The answer must be an exact copy of the listing below.
_ _ _
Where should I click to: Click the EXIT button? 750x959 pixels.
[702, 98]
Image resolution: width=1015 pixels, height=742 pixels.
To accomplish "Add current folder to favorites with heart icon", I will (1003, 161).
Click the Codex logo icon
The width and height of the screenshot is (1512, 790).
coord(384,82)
_ _ _
TASK SOLUTION:
Where should I click to: Click the EXIT button? 750x959 pixels.
[702, 98]
Image resolution: width=1015 pixels, height=742 pixels.
To accomplish "Add current folder to favorites with heart icon", I will (1003, 161).
Click the Codex logo icon
The width and height of the screenshot is (1512, 790).
coord(384,82)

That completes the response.